Listed entries>
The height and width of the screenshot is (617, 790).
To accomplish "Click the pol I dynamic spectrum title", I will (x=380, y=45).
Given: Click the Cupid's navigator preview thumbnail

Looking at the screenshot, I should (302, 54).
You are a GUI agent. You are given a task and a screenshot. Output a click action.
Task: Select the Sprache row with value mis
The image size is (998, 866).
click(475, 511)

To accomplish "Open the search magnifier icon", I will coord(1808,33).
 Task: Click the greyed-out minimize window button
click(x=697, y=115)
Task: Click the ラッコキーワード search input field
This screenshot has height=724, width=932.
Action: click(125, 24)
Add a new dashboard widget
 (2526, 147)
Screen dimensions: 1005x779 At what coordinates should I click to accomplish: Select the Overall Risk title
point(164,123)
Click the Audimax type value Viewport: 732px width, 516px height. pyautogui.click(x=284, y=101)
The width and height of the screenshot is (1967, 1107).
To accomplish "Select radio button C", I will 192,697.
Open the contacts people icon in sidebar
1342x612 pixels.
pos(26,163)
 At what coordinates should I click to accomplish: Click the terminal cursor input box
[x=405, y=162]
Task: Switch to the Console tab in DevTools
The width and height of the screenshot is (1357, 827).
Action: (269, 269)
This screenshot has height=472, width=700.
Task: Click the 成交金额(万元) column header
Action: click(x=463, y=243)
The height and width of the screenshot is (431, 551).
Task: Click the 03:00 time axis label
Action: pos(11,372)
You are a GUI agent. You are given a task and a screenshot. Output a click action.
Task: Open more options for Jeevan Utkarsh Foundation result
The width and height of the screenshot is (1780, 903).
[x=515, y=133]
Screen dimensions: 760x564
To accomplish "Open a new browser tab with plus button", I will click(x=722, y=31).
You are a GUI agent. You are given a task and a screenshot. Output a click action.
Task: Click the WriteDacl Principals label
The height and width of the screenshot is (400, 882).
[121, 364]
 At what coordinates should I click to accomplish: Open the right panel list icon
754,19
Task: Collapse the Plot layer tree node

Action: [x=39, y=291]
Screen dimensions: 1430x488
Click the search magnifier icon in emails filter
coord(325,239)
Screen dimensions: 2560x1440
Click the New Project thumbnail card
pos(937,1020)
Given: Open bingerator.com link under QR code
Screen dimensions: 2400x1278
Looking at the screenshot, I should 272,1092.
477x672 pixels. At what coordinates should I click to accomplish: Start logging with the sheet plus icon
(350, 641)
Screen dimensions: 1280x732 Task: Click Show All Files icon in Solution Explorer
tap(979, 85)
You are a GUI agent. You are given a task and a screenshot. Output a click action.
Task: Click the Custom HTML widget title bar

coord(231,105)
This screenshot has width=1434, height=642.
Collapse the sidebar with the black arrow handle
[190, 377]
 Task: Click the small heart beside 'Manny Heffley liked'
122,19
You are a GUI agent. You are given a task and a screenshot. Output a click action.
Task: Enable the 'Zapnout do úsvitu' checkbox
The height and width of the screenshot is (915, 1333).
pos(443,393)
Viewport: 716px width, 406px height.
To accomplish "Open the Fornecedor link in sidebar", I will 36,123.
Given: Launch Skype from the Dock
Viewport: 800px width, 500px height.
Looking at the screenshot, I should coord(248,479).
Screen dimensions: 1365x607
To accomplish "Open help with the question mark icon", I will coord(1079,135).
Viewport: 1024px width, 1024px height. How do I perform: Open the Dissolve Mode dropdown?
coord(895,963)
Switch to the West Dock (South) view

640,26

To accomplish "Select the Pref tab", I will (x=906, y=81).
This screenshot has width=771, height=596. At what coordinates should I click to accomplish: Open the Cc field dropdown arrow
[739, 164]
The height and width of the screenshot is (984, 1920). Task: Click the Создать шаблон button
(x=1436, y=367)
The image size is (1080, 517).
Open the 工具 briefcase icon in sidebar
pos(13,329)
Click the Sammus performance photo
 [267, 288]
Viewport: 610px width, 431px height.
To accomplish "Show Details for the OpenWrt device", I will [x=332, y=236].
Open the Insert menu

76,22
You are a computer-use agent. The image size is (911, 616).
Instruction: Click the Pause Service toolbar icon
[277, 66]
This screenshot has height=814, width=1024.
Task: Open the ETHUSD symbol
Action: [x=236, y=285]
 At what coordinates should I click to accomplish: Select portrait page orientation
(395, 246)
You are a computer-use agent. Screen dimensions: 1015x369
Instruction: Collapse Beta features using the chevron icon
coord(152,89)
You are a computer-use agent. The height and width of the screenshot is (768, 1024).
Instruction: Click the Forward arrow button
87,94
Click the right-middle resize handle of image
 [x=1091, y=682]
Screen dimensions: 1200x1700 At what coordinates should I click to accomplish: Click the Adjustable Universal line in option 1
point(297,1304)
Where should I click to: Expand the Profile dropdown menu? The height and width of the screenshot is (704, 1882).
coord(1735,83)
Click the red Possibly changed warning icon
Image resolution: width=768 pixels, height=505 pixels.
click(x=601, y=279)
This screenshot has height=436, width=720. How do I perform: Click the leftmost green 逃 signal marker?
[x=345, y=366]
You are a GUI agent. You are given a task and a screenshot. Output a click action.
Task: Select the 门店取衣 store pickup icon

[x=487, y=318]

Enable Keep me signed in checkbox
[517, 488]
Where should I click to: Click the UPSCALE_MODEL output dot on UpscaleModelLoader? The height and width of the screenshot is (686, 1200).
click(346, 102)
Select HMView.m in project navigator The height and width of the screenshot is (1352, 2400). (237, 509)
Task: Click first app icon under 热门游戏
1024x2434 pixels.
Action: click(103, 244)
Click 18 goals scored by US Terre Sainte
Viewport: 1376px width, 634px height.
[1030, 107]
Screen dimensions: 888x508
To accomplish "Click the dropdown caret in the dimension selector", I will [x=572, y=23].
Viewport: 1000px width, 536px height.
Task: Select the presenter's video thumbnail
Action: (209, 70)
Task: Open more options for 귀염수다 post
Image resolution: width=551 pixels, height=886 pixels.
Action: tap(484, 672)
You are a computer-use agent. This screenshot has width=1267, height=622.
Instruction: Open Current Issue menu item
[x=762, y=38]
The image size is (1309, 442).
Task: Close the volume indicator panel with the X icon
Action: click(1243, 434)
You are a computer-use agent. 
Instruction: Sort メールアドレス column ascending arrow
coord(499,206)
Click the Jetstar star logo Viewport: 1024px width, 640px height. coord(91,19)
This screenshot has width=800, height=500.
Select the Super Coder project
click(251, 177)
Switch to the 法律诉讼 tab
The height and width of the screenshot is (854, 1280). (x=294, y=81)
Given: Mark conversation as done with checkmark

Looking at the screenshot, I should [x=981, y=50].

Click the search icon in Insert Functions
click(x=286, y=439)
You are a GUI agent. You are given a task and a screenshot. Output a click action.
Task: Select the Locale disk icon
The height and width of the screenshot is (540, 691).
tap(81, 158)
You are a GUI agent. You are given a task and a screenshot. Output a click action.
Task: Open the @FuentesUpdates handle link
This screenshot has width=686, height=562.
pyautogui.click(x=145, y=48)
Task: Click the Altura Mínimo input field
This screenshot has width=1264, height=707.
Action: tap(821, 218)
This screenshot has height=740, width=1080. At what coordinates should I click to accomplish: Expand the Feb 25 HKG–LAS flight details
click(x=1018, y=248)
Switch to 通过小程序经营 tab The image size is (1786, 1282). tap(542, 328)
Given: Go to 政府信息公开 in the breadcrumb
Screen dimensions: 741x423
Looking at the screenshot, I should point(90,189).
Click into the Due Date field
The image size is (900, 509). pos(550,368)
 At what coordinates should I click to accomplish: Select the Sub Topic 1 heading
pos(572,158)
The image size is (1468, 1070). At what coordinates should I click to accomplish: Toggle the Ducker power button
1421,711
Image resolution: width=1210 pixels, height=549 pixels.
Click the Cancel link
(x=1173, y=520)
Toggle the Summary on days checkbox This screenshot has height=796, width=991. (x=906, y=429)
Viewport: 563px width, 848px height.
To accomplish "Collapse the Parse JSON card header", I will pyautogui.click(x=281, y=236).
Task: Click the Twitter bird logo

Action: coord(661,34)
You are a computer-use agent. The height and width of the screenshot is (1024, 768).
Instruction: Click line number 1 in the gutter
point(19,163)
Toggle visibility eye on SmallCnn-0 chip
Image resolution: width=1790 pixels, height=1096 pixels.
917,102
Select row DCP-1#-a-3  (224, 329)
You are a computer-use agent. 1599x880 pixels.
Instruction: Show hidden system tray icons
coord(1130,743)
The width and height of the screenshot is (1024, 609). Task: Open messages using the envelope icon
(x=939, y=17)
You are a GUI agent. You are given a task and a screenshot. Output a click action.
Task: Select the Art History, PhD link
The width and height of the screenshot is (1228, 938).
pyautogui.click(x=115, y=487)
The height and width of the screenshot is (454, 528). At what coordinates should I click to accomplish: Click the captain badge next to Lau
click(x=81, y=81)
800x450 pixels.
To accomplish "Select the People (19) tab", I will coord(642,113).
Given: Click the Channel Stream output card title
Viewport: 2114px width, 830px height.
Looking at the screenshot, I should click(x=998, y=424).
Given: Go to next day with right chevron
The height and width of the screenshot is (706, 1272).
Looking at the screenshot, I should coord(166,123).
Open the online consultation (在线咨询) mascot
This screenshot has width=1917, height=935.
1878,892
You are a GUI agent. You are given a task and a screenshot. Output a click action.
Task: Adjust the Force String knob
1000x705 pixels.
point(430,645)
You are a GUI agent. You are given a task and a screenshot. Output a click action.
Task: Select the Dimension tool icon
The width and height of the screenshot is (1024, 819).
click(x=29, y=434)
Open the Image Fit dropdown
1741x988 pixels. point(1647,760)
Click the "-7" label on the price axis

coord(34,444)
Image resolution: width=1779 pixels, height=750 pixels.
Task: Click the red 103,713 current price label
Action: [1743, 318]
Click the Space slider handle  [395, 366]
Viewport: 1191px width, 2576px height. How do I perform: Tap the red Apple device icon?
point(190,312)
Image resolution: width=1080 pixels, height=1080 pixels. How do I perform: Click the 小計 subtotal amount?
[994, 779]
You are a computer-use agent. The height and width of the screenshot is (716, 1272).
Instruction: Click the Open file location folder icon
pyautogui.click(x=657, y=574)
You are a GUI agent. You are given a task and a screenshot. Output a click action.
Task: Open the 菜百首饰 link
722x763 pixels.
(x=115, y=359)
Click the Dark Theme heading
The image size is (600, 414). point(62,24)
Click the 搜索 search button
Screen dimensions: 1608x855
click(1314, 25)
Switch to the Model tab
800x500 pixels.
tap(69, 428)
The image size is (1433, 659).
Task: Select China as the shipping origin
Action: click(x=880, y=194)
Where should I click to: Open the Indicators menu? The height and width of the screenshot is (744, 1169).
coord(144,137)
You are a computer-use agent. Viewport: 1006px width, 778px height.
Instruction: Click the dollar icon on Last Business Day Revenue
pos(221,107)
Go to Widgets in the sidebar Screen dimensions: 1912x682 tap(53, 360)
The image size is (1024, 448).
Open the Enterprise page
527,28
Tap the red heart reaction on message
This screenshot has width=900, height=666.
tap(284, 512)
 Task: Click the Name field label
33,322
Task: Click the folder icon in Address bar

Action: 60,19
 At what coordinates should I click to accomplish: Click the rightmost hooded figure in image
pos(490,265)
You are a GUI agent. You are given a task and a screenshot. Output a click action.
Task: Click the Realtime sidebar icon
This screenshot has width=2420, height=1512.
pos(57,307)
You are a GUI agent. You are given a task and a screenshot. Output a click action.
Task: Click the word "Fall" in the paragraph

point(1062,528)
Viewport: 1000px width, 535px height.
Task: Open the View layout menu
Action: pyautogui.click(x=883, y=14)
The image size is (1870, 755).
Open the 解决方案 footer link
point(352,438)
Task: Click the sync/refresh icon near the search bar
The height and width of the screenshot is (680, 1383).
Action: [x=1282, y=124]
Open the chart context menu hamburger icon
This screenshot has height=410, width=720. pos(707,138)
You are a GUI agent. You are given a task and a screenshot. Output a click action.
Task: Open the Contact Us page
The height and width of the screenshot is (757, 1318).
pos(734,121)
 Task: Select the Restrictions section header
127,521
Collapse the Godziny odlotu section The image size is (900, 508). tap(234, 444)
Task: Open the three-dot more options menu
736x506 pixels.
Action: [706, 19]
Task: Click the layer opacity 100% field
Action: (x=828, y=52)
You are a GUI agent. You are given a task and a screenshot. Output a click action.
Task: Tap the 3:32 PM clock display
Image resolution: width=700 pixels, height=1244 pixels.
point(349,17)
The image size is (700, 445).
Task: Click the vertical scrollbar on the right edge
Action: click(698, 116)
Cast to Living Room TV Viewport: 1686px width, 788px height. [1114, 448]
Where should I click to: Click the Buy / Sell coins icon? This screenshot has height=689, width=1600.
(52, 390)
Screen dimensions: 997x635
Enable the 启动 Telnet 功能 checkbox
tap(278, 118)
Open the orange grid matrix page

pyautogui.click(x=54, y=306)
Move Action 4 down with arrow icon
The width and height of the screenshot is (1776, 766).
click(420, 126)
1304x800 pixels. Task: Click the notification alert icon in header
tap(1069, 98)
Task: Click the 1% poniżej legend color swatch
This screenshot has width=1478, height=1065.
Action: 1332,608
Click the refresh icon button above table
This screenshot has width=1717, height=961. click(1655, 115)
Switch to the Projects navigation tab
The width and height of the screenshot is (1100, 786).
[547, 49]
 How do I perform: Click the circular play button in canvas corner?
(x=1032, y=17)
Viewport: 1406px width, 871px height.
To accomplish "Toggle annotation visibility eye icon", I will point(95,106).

Your instructions> Return a word-for-word copy of the lines above from the one holding "Image resolution: width=700" through the one holding "Move Action 4 down with arrow icon", with both of them included and nothing besides.

Written response>
Image resolution: width=700 pixels, height=1244 pixels.
point(349,17)
The image size is (700, 445).
Task: Click the vertical scrollbar on the right edge
Action: click(698, 116)
Cast to Living Room TV Viewport: 1686px width, 788px height. [1114, 448]
Where should I click to: Click the Buy / Sell coins icon? This screenshot has height=689, width=1600.
(52, 390)
Screen dimensions: 997x635
Enable the 启动 Telnet 功能 checkbox
tap(278, 118)
Open the orange grid matrix page

pyautogui.click(x=54, y=306)
Move Action 4 down with arrow icon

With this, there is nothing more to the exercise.